She says it all in a rush, a shield of rapid-fire words.
I stare at her.
Wrenley flushes under my scrutiny.
The vulnerable admission, hidden under the sarcasm, throws me off. I hadn’t expected her to be so prepared for dismissal.
Or so hard on herself.
“I’ve had it rehearsed since approximately 2:18 a.m.,” she admits, then takes a bite from a new apple, chewing with a defiant sort of energy.
“You’re not a terrible nanny,” I say, my voice kinder than I intend. I turn back to the coffee machine, focusing on the familiar ritual of grinding beans and filling the carafe. It gives my hands something to do, a focal point other than her earnest, anxious face. “You dented a car. It happens.”
Wrenley says nothing. I can feel her watching me, probably waiting for the other shoe to drop, the part where I tell her to get the fuck out, anyway.
This is my opening to do it. More politely, of course. The girl doesn’t deserve a curt dismissal, just as she didn’t deserve my unexpected wrath last night.
“The thing is,” I say, busying myself by grabbing a couple of mugs from the upper cupboard. “Ivy’s attached to you. Temporarily.”
The thought of another tearful goodbye for Ivy, another adjustment, makes my gut clench. “She enjoys a person who understands her artistic level.”
I risk a glance. Wrenley is very still, her apple forgotten in her hand. She’s shifted slightly, putting a little more distance between us, her posture wary.
“My last nanny quit without notice. The one before her lasted three months.” I spin with a full mug of coffee and hand it to her, forcing myself to meet her wide-eyed, beautiful gaze.
“Ivy’s still recovering from her mother’s death.
She doesn’t need another person walking in and out of her life on a whim. ”
“It’s not my intention—” Wrenley stops herself, then glances at her suitcase. “That’s fair.”
The coffee machine gurgles behind me. Wrenley carefully folds the lunchbox closed, her fingers lingering on the clasp.
“Are you asking me to stay? As her nanny?”
“Two weeks.” I say it fast before I can second-guess myself. “Give me two weeks to find someone permanent. Someone qualified.”
The words surprise me as much as they do her, but after reading an email early this morning from the nanny agency stating that their best employee has just accepted a job, and I’d have to wait a few weeks for an adequate replacement, I’m desperate.

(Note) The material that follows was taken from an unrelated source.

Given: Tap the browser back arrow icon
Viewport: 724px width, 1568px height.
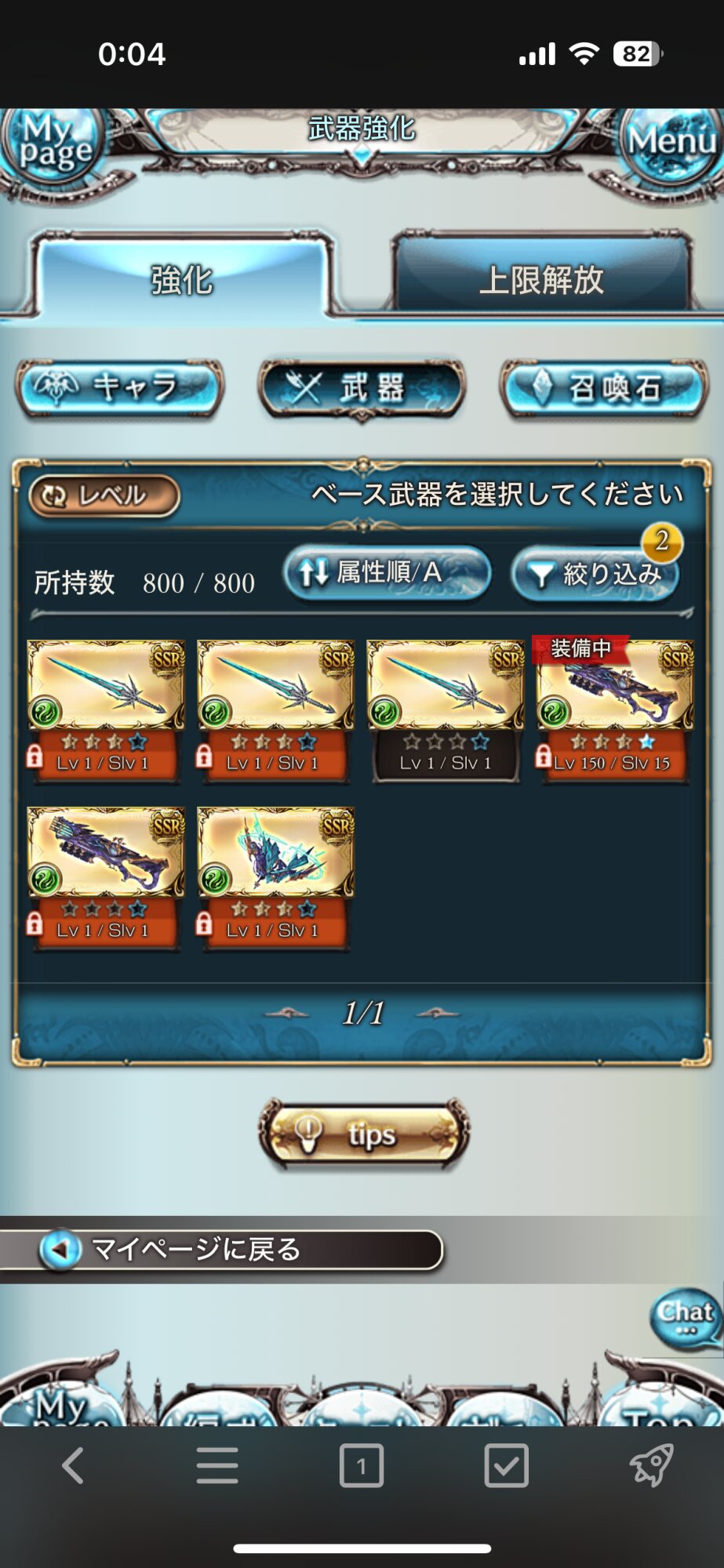Looking at the screenshot, I should pyautogui.click(x=73, y=1465).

“That’s not in my usual job description.” Wrenley tilts her head, studying me. “My references are mostly TikTok comments.”
She takes a tentative sip of the coffee, her eyes still wary over the rim of the mug. “I like Ivy. A lot. But I don’t have any formal training, Saint. No early childhood education degrees, no CPR certification beyond what I learned for a boating license years ago.”
Jesus, I am regretting this by the second.
“You have a boating license?” I ask.
Wrenley offers a small, self-deprecating smile. “Long story. Point is, I’m not exactly nanny material on paper.”
“This is by no means permanent. Ivy doesn’t care about your résumé. She cares that you taught her a mermaid braid and aren’t afraid to be silly with her. For two weeks, that’s enough.”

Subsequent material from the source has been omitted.